Colonists are a bundle of stats and will promptly send you needy emails when something isn’t to their liking. These are mostly banal requests to make more beds, build more planters, turn up the heating, or turn off those pesky low oxygen emergency alarms that ‘are harmful to morale.’

Managing colonist temperature, oxygen levels, food supply, and overall health is a big part of Maia, but it’s a tedious process thanks to their often baffling AI. A potato planter caught fire in my hydroponics room but Mr Colonist was all about the carrots and decided not to make a fuss about the whole thing.

Maia Review

I failed a few times when my colonists shivered in the corner instead of building the heaters I’d set for construction, or starved when there was a stock of rations one room over. A little more colonist control would be much appreciated here – perhaps the ability to drop them in the right room to give them a head start.
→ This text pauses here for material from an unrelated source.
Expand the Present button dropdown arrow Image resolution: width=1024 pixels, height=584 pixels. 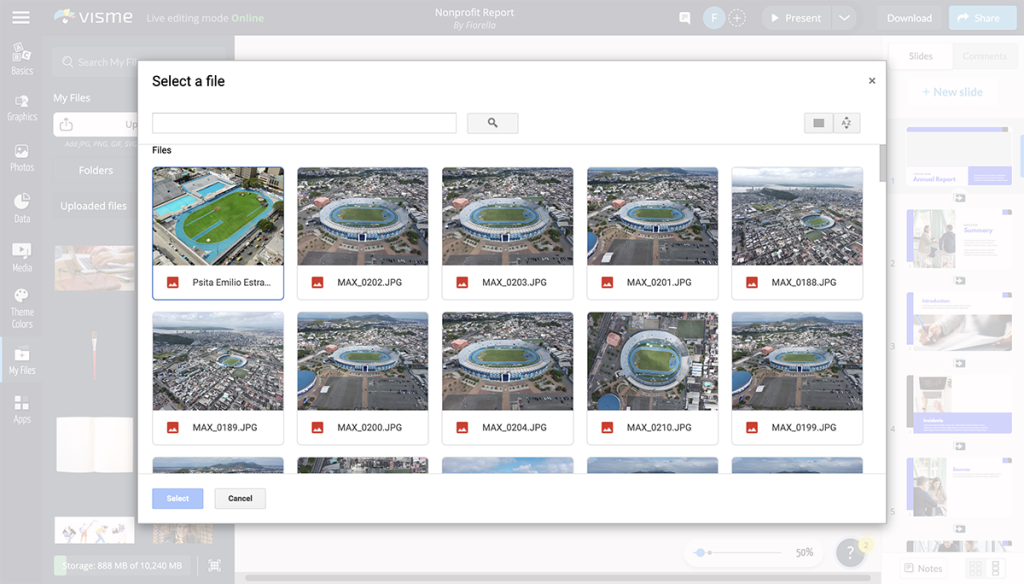(845, 17)
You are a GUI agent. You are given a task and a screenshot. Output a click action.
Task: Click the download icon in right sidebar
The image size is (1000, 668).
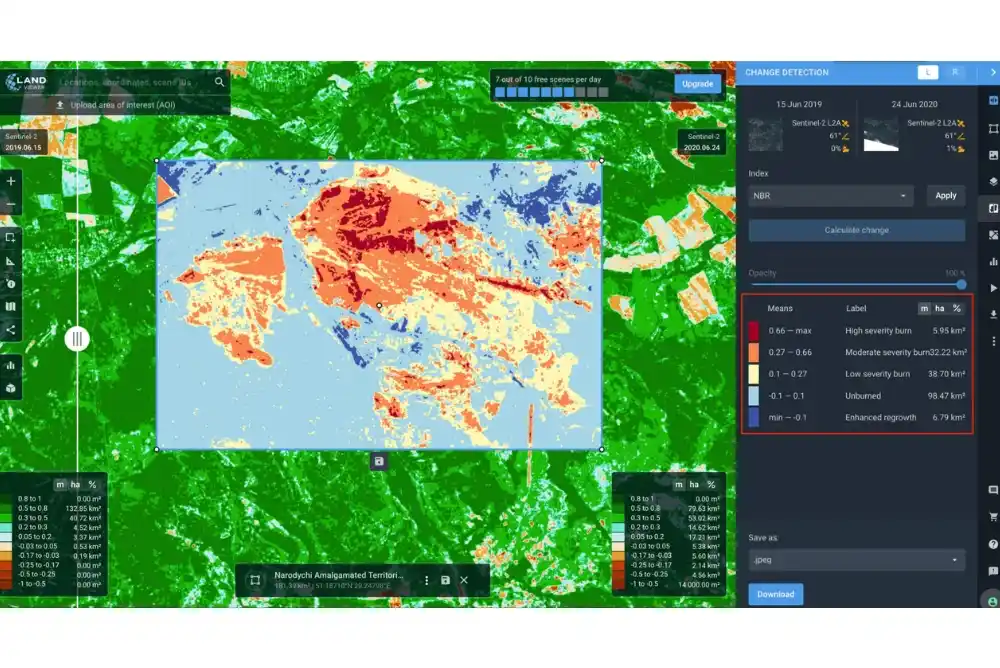[x=992, y=314]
Colonies aren’t just filled with humans; controllable IMP robots serve as your heavy lifters, and pet cats, dogs and chickens keep morale high. You can control your IMPs in first person, but make sure you know where the hell you’re going because there’s absolutely no map to guide you.

This is one of the many UI choices that baffled me. Native fauna approaches when colony activity increases, but without panning aimlessly around the screen there’s no way of quickly telling how far away they are. Most text is also attached to your cursor, meaning extra maneuvering is sometimes needed to see what could have been relegated to a window on the side.

Maia Review

For a sim so heavily focused on micro-managing a colony, I would have expected more data available in a broad, approachable format. Most information comes solely from individual mouse hovering, meaning there’s a lot of busywork mousing over colonists, rooms, and objects just to get information that could have been more appropriately organised.

There’s a sandbox mode, a set campaign, and some standalone missions to test your survival skills. The tutorial is speckled with quality gags but is abysmal at teaching you how the game works. Once you do manage to grasp the basics of ‘not letting your colonists die by building a room and forgetting to place a door for them to get out,’ the campaign does serve as a great way to test your skills.

Don’t get me wrong, I still think Maia’s creation is a monumental effort. Not only is the game packed with more details and jokes than whole teams can brainstorm, but the engine was specially created just for this vision.

Maia Review

There are perks and quirks to this. The ability to have thousands of tiny lights from glow sticks, floor lights, and lamps is great. Having colonists trail muddy footsteps through your freshly constructed workshop is delightful. But, performance issues and crashes still plague the engine and distract from the most enjoyable moments.

The game can randomly crash to the main menu without warning, and frame rates drop significantly when zoomed in, or when panning the camera outside your base. It’s seriously frustrating, but hopefully fixable. When I did get smooth performance the engine held up nicely; it just needs some more tinkering.

I don’t think I’ve had this many chuckles in a god game before Maia, but on the flip side, I’ve never felt less like a god in one. During my time playing, I appreciated the finer details added by a clearly passionate developer but suffered through too many bugs and frustrations to properly enjoy them.